The International Maritime Organization (IMO), the United Nation’s specialized agency regulating International Shipping, has over the last decade adopted several technical and operational measures to regulate and reduce GHG emissions from ships such as Energy Efficiency Design Index (EEDI) for new ships & Energy Efficiency Existing Ship Index (EEXI) for existing ships and Ship Energy Efficiency Management Plan (SEEMP) & the Carbon Intensity Indicator (CII). In 2023, the IMO published a revised GHG reduction strategy which set the target of achieving net zero GHG emissions from International Shipping by and around 2050.

In April this year, the IMO approved the Net-Zero framework regulations (NZF) mandating progressive reduction in the lifecycle carbon intensity of fuels used by ships above 5,000 GT and engaged in international voyages. It includes a GHG Fuel Intensity (GFI) compliance approach, a metric representing the amount of carbon di oxide equivalent emitted per unit of energy of the fuel used (measured in grams of CO2 equivalent emitted per mega joule of energy). The IMO’s GFI compliance approach is a two-tiered metric and the ships will have to pay a price in the form of a contribution to the IMO’s Net-Zero Fund in case the attained GFI of the fuel used in the particular year is more than respective two-tiered targets defined for that year. The pricing contribution for non-compliance is respectively USD 380 per tonne of CO2 equivalent for the base target and USD 100 per tonne of CO2 equivalent for the direct compliance target, each evaluated individually. The IMO is likely to adopt the NZF regulations in October 2025 and which will be effective from 2028. The aforesaid market-based measures will inevitably increase the cost of maritime transportation until supplies of compliant fuels at competitive prices are available.

Meanwhile, the European Union (EU) have already enforced strict climate rules like ETS (Emission trading system) regulation and FuelEU Maritime regulation for shipping to and from EU ports. The EU ETS is a market-based system requiring ships to purchase emission allowances equal to 70% of their total CO2 emissions in 2025 and equal to their total (100%)  CO₂ emissions from 2026, while FuelEU Maritime is a regulatory measure similar to the IMO’s Greenhouse Gas Fuel Intensity (GFI) metric, however with a single-tier GHG intensity reduction trajectory that mandates a progressive reduction of GHG intensity of the fuels used.

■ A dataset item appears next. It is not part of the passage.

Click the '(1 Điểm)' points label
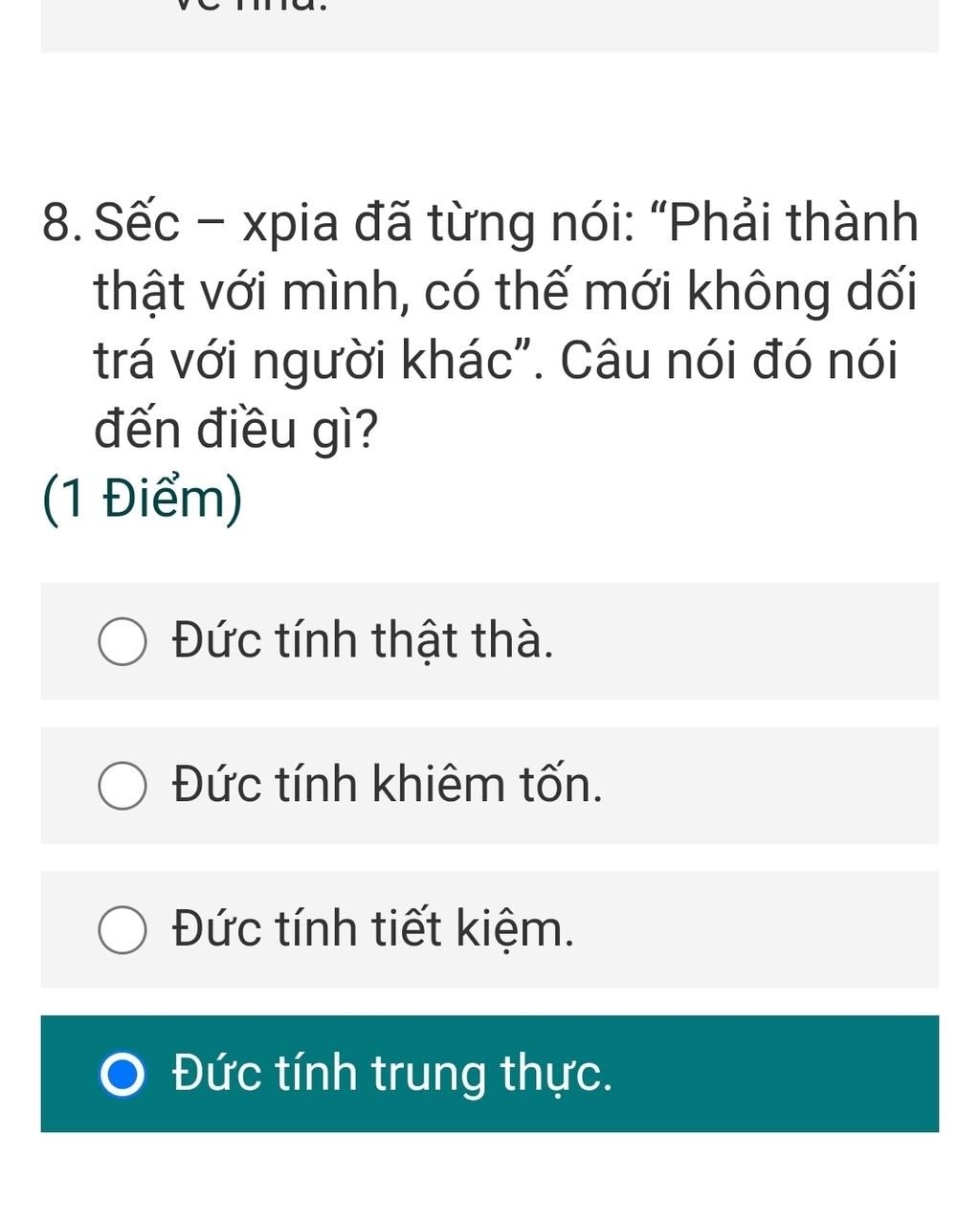The height and width of the screenshot is (1225, 980). coord(143,500)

To comply with the GFI metrics, ships will switch to use of appropriate fuels such as biofuels in the interim and eventually to zero and near-zero emission fuels (ZNZ) such as Green Methanol and Green Ammonia. Marine propulsion and auxiliary engines and marine boilers are available and also under development for use of these alternate fuels.

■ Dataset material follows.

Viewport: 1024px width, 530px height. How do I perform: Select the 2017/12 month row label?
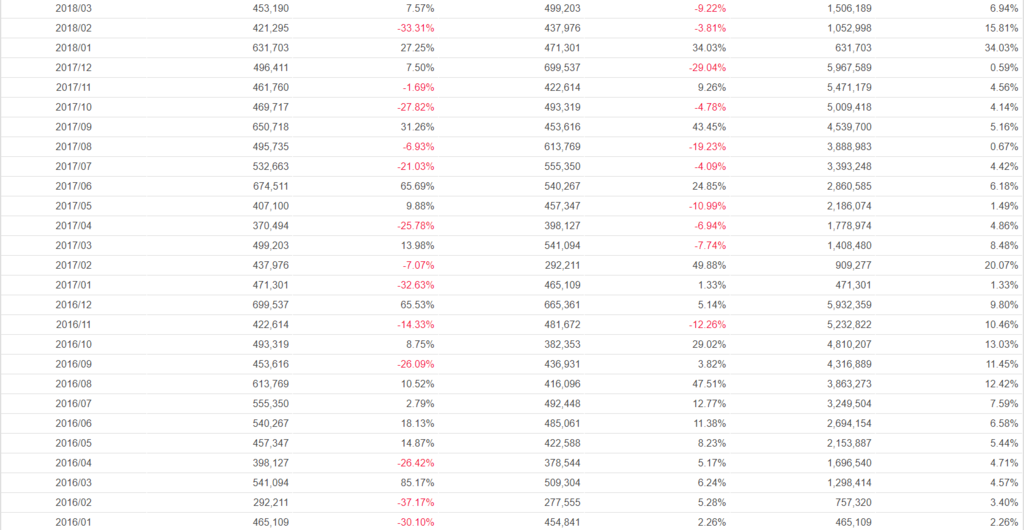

In what appears as a challenge is, in fact, a major opportunity for India. With abundant solar and wind resources, the country can produce large amounts of green hydrogen using renewable energy. This hydrogen can be synthesised into green methanol or green ammonia. With this, India can emerge as a key producer supplier and exporter of green fuels.

The National Green Hydrogen Mission of the Government of India has designated the Deendayal Port Authority (Kandla), V.O. Chidambaranar Port Authority (Tuticorin), and Paradip Port Authority (Paradip) as initial green hydrogen hubs for installation of facilities for production of green hydrogen and its derivatives such as methanol and ammonia.  Many similar mega projects have been announced in the private sector. These projects are laying the foundation for India to emerge as clean energy production and export hub of the future.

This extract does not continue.